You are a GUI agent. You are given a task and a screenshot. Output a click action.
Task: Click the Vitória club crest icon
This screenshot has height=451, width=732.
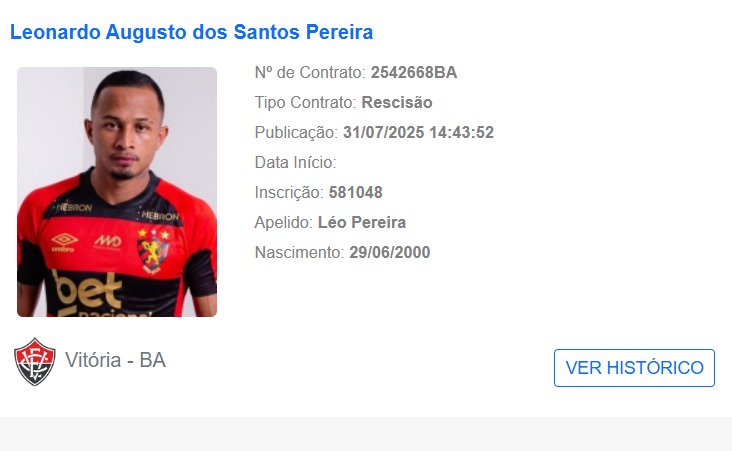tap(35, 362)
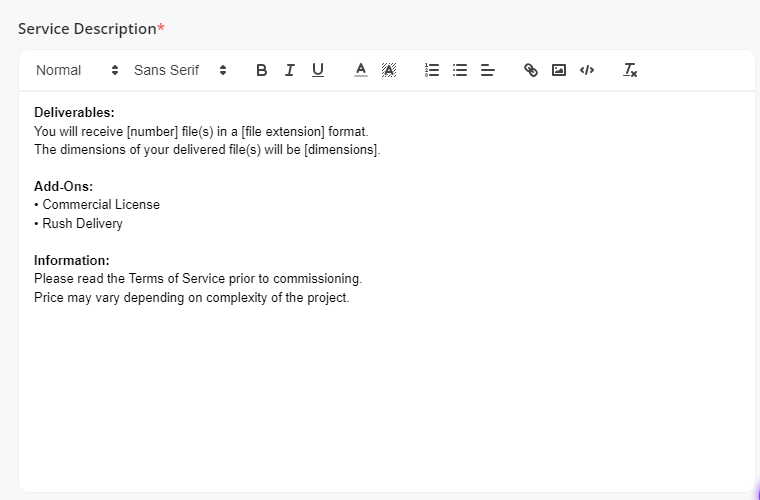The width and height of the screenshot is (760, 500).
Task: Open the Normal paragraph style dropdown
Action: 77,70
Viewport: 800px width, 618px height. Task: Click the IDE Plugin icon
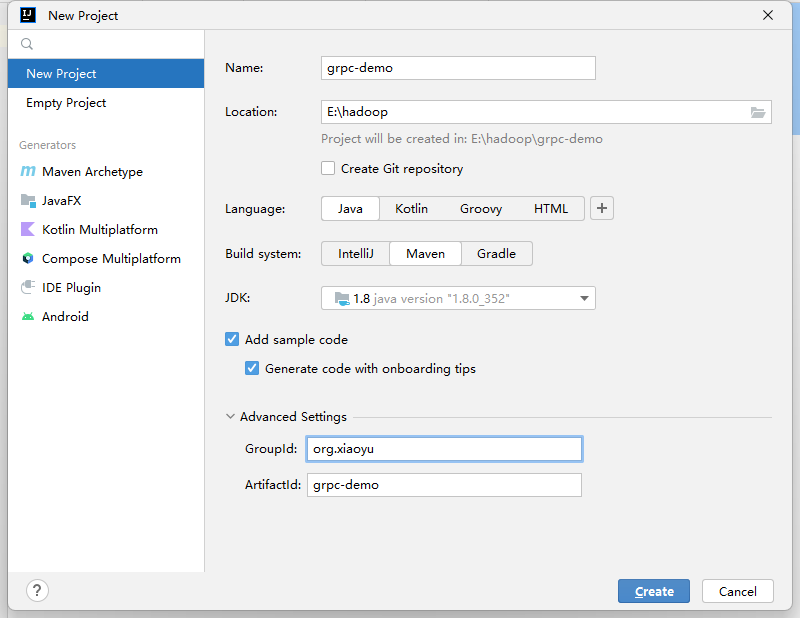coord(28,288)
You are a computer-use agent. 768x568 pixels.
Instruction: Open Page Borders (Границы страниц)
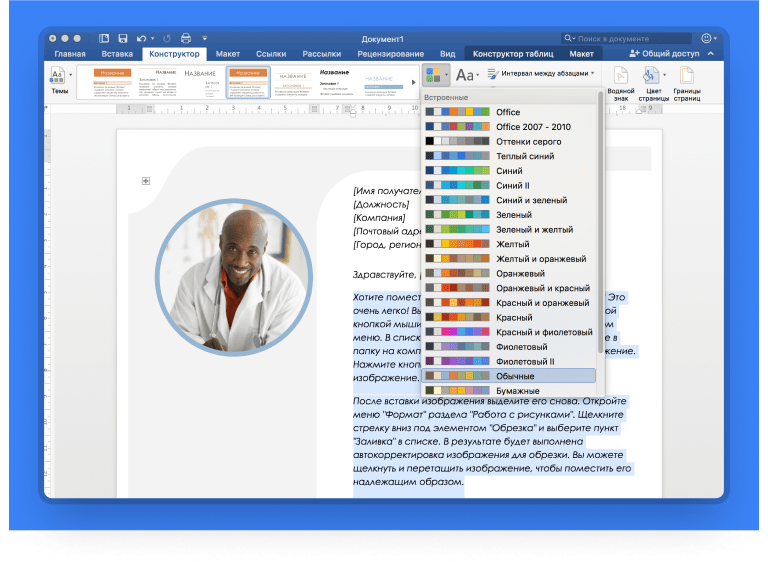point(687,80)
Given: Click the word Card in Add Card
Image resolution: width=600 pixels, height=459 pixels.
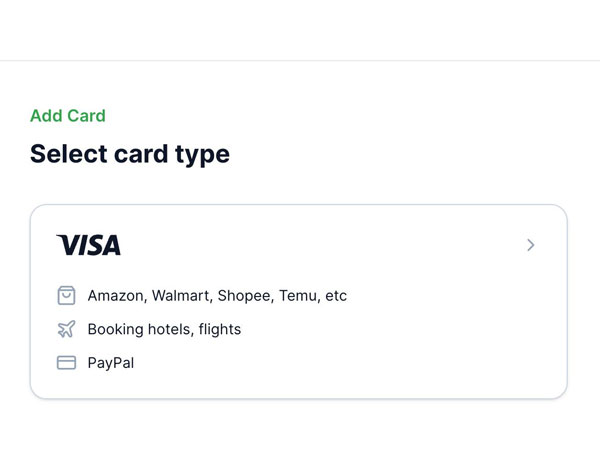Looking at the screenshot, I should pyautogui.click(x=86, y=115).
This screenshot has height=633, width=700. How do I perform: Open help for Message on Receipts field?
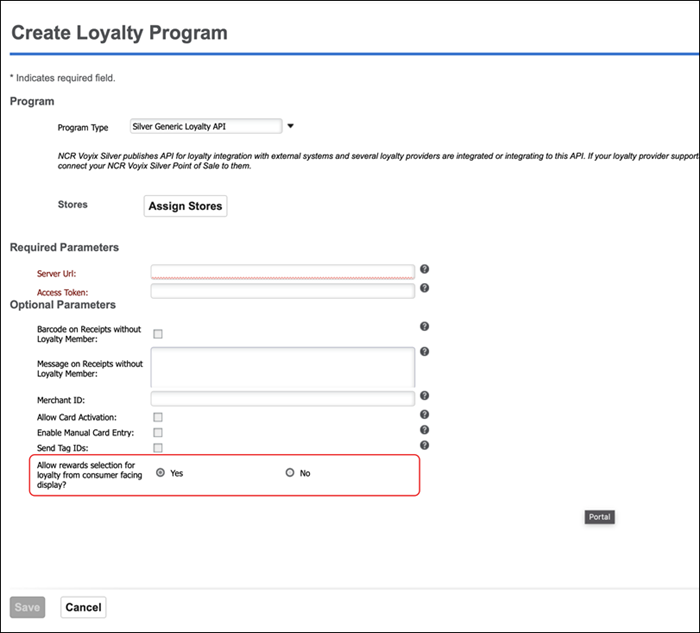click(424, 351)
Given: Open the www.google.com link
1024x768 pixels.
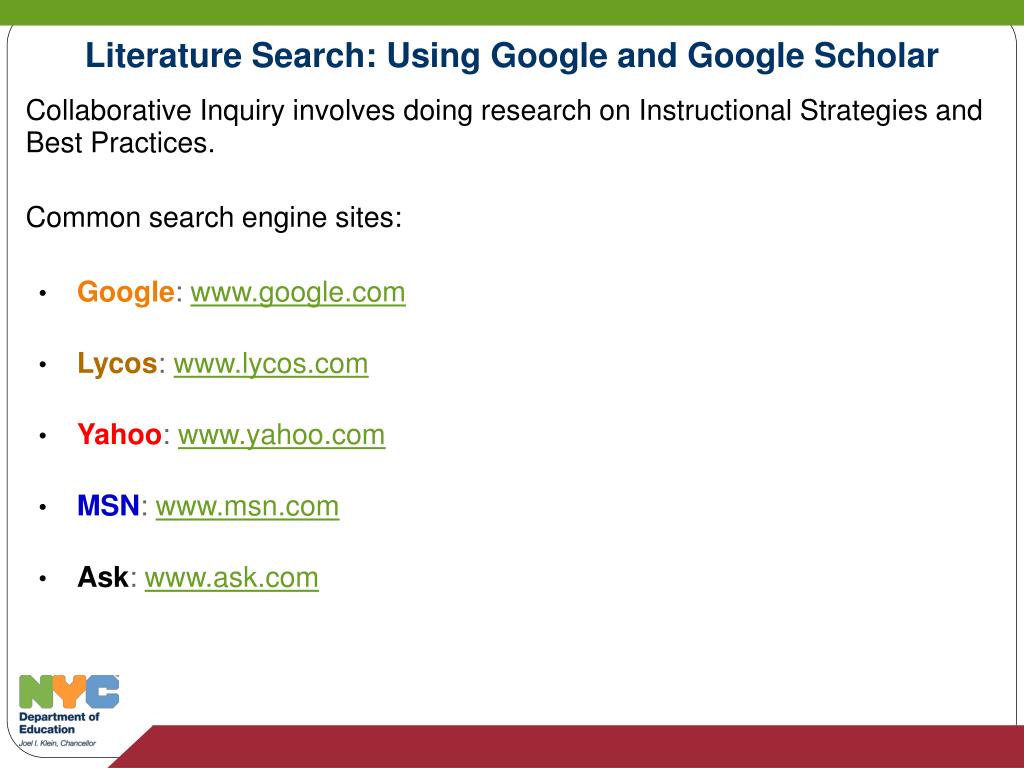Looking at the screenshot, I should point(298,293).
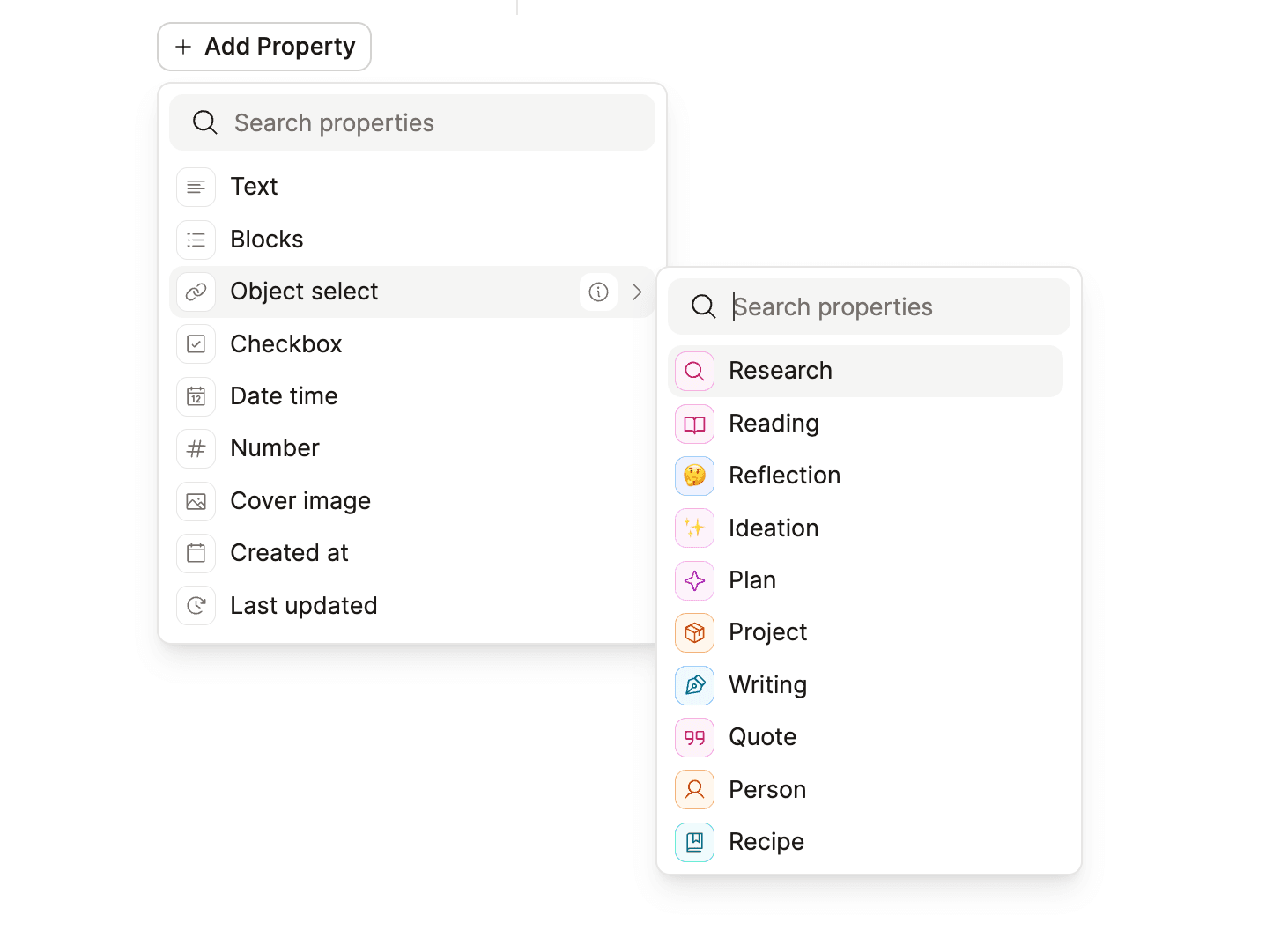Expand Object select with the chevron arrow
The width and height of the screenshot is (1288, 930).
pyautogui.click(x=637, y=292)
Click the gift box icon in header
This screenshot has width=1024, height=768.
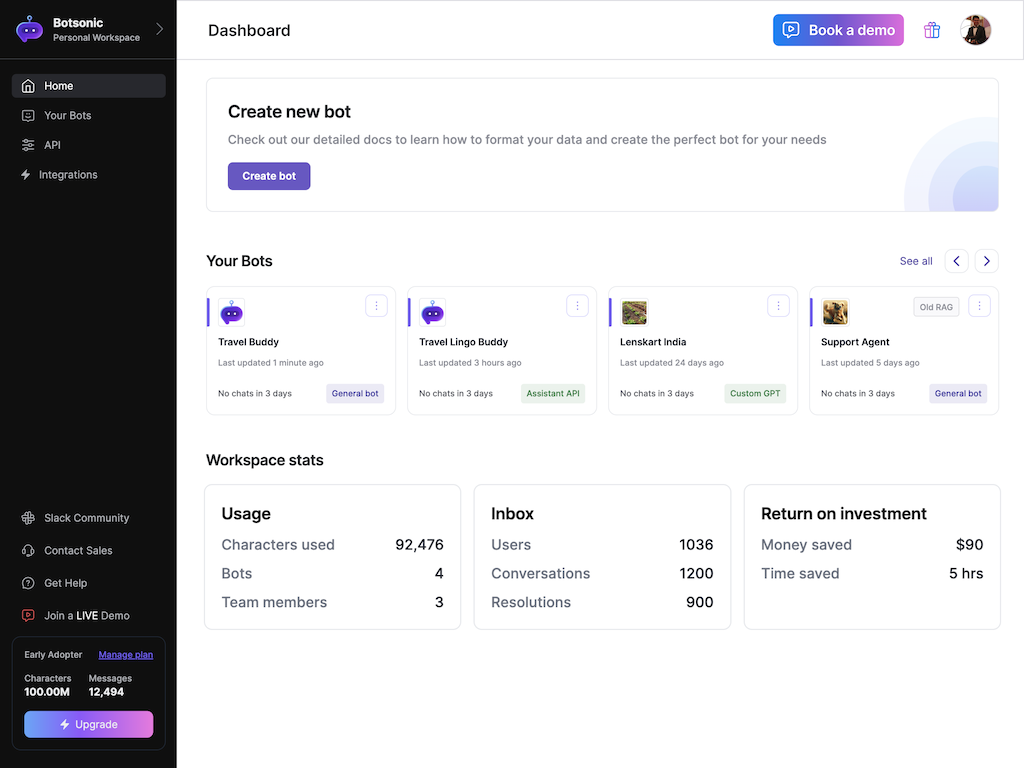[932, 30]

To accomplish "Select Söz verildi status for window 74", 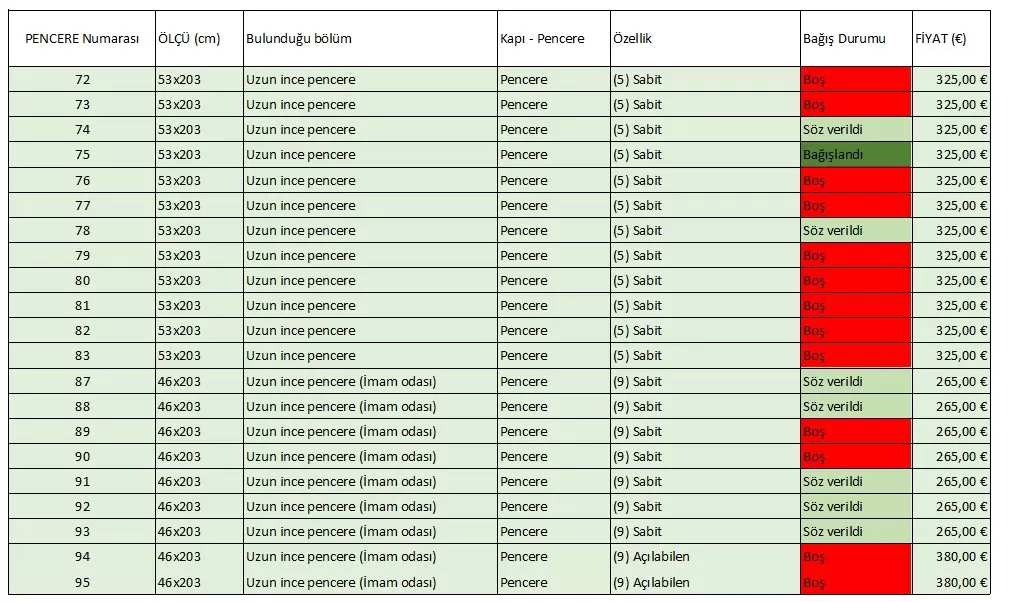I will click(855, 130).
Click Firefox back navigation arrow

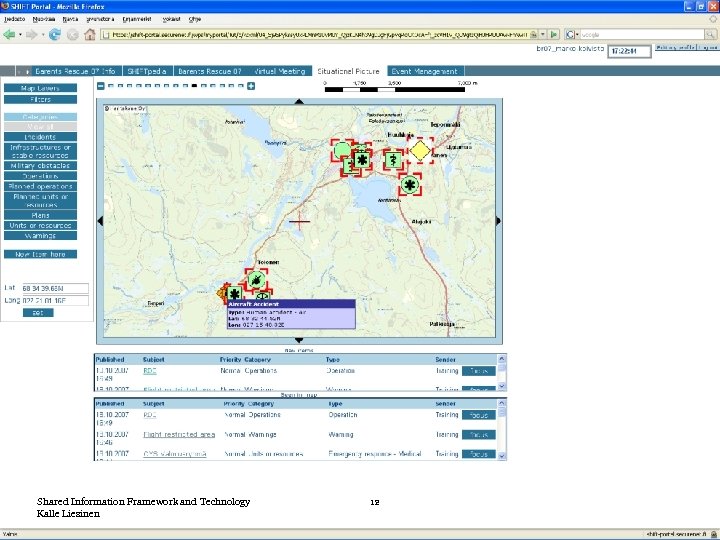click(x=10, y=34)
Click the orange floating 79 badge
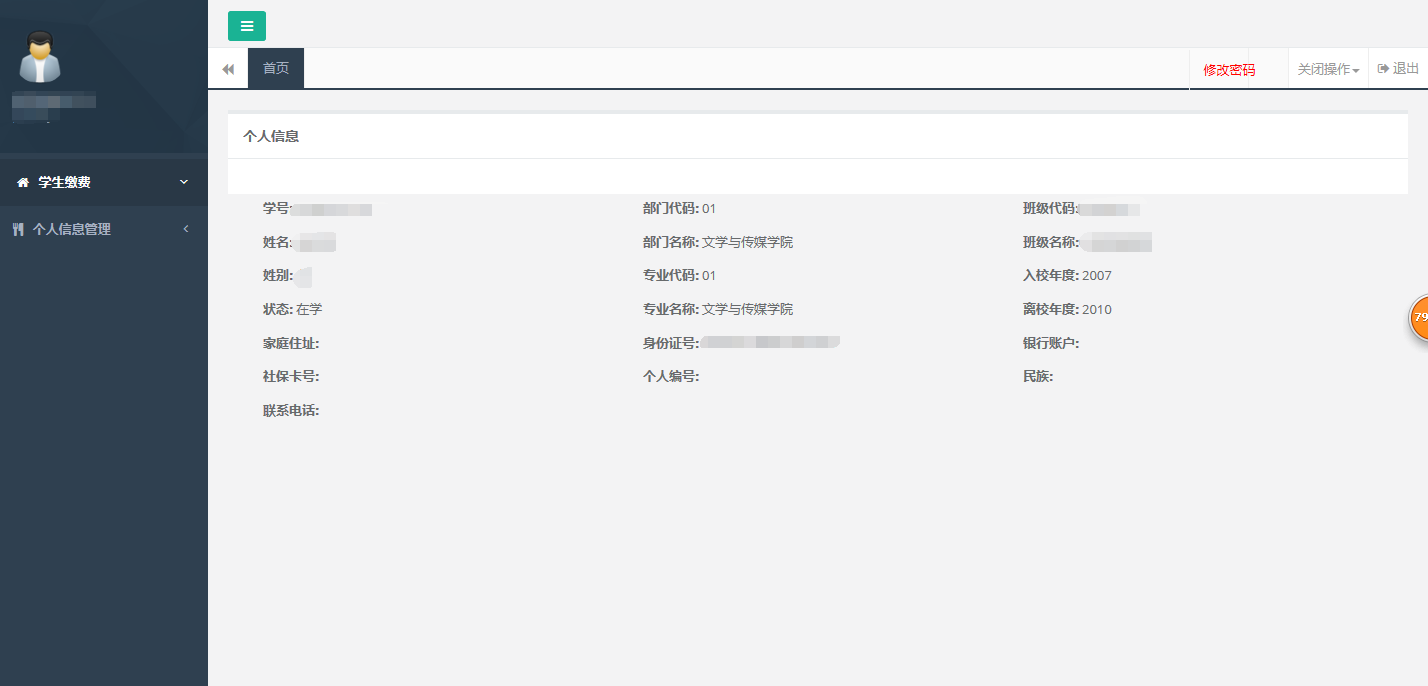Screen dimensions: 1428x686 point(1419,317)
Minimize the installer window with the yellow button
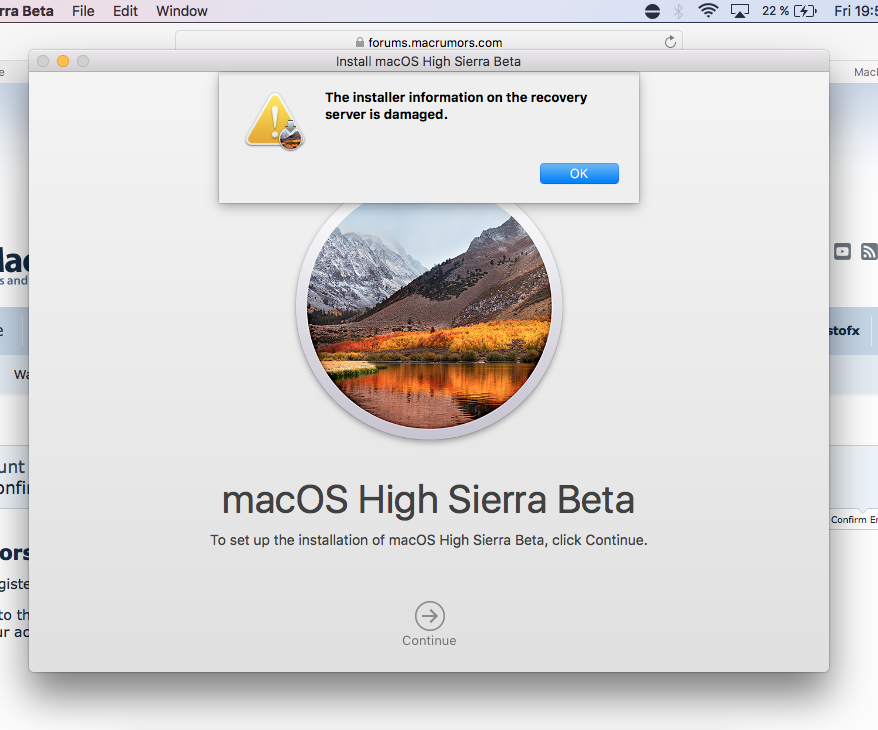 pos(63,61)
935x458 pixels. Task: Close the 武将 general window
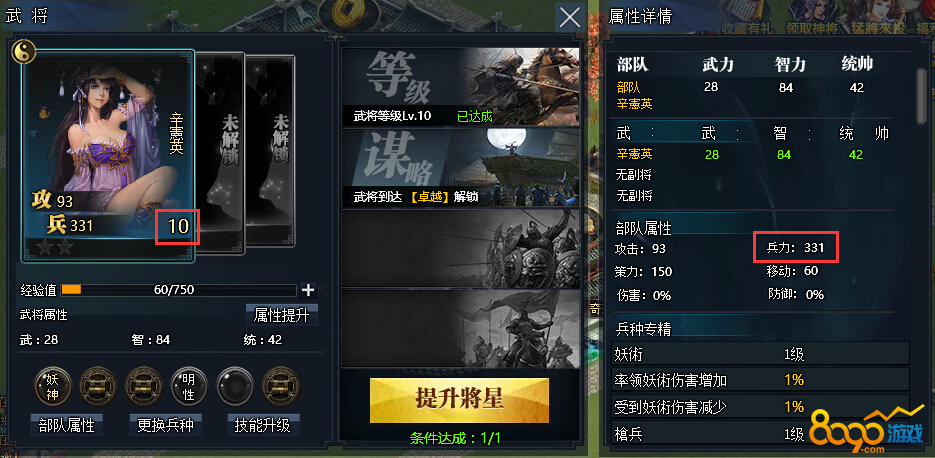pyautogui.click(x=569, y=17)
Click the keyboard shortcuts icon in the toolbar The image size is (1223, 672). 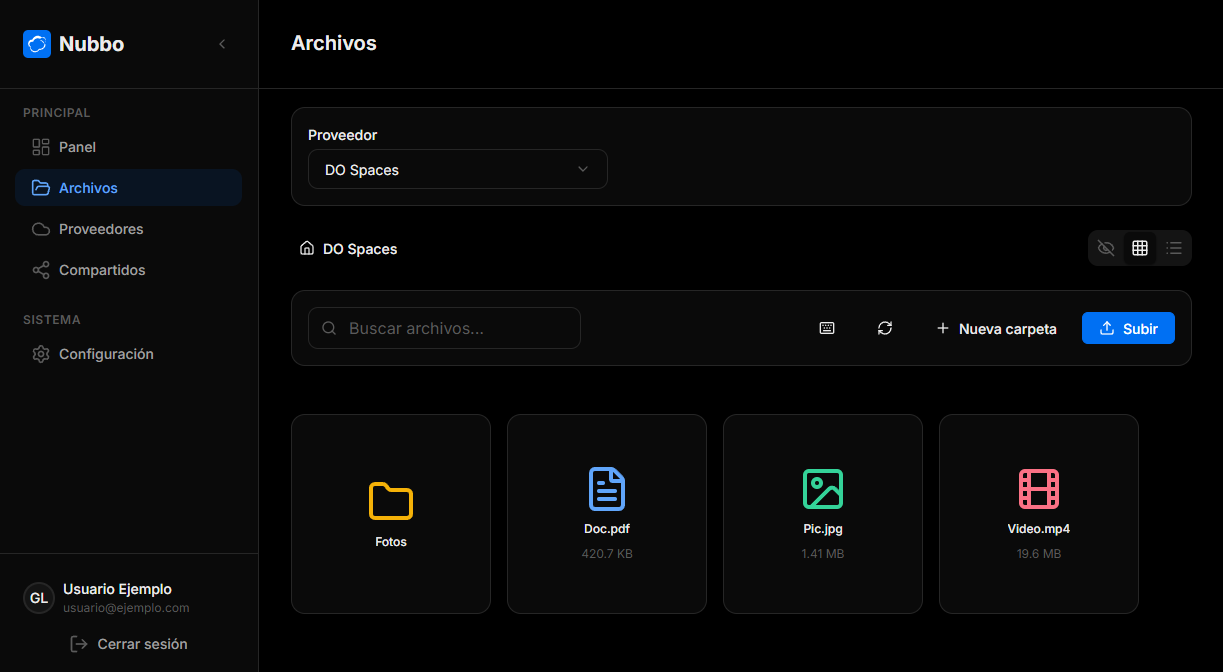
● ● ● ● ●
### WHAT YOU NEED TO DO:
Read the listing above, then copy every line that includes the string "agent".

### SOLUTION:
You are a GUI agent. You are given a task and a screenshot. Output a click action.
You are a computer-use agent. 768x568 pixels.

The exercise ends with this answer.